Un aspecto del barroco, por lo tanto, es que constituye un arte de persuasión; el artista se ocupaba, sobre todo, de
apelar a las emociones del espectador. Para representar las escenas de modo vivo y subyugante, intentaba capturar
el instante supremo de la acción dramática, y lo subrayaba mediante contrastes llamativos de luces y sombras. El
espectador se suele sentir impelido a participar de modo activo en una obra barroca, bien mediante cierta clase de
composición en la que las figuras están apretadas tan estrechamente al primer término, que parecen extender sus
movimientos hacia el mundo de fuera de la pintura, o bien porque ese mismo espectador se puede sentir sobrecogido
por una oleada de figuras que se mueven en un desplazamiento ascendente en espiral, hacia un espacio al parecer
infinito (…).
El efecto de una obra barroca es inmediato y sobrecogedor; hay en este período un nuevo sentido de la unidad
artística de todas las partes subordinadas a un ritmo dinámico que conduce a un clímax.
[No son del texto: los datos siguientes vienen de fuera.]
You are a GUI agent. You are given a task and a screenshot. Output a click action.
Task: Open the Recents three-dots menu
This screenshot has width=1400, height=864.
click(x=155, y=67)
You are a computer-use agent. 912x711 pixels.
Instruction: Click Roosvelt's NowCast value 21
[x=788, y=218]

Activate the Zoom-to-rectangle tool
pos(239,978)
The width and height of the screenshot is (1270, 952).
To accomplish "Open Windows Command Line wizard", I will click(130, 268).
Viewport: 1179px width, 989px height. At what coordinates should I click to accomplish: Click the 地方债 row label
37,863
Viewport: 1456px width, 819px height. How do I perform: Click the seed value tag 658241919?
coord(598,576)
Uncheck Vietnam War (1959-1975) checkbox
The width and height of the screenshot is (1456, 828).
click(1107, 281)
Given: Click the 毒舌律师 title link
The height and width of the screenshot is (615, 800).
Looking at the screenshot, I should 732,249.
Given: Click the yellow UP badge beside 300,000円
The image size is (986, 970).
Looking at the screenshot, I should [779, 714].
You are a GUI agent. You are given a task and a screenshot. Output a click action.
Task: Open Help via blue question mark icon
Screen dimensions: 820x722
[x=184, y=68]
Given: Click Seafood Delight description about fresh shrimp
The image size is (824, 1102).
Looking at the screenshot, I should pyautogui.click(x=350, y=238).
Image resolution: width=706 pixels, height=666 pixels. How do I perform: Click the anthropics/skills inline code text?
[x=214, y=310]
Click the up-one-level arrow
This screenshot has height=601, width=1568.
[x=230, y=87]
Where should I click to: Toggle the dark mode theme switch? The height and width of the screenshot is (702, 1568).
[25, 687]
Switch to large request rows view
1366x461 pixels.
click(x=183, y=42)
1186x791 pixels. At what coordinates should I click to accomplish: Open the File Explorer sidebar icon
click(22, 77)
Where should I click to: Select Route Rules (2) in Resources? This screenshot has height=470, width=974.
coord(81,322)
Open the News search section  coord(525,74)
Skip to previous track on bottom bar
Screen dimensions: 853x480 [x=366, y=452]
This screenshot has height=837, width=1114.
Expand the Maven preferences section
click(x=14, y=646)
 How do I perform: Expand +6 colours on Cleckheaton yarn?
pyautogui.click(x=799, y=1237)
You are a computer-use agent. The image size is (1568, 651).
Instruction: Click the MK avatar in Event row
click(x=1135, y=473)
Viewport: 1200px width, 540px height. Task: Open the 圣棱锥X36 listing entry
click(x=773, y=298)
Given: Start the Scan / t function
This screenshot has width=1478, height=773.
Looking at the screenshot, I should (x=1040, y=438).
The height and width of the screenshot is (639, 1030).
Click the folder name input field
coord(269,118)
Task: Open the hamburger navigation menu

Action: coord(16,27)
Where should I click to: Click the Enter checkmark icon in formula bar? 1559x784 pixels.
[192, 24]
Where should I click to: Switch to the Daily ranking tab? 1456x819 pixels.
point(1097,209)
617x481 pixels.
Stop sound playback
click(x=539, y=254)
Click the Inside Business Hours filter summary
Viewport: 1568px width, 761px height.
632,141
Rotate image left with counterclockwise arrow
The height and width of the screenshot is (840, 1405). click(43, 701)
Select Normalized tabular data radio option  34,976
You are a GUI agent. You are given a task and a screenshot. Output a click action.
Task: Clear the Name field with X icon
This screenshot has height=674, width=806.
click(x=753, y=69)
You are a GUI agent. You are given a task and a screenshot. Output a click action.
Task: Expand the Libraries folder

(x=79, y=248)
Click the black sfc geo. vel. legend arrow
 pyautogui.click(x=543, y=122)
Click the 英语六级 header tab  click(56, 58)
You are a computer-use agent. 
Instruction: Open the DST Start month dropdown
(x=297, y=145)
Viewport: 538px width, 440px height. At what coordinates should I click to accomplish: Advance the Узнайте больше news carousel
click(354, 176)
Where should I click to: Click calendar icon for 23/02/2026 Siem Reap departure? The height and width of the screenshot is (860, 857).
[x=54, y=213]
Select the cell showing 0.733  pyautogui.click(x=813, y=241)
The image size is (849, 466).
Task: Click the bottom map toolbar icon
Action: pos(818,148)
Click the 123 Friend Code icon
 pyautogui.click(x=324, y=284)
Este principio contrasta muy
marcadamente con las composiciones descentralizadas de los manieristas, cuyas obras abundaban en ritmos
complicados e intrincados detalles que el ojo debe buscar con agudeza para poder maravillarse. En muchos aspectos,
el barroco fue un retorno a la grandeza y la monumentalidad del alto Renacimiento, pero los artistas barrocos no
volvieron a los ideales renacentistas de simetría y claridad. Más bien, se centraron en atrevidos efectos de asimetría y
en movimientos diagonales en profundidad. También existe un sentido semejante de unidad y movimiento en la
arquitectura barroca; formas y espacios están organizados con mayor dinamismo que como lo habían estado
durante el Renacimiento, y tienen a fluir y fundirse el uno en el otro. Las fachadas se tratan con un sentido escultural
y poseen una nueva riqueza y profundidad plástica”.
VV.AA. “Historia Universal del Arte. Volumen 10. El barroco”. Editorial Rombo, Barcelona. 1994. Página 59.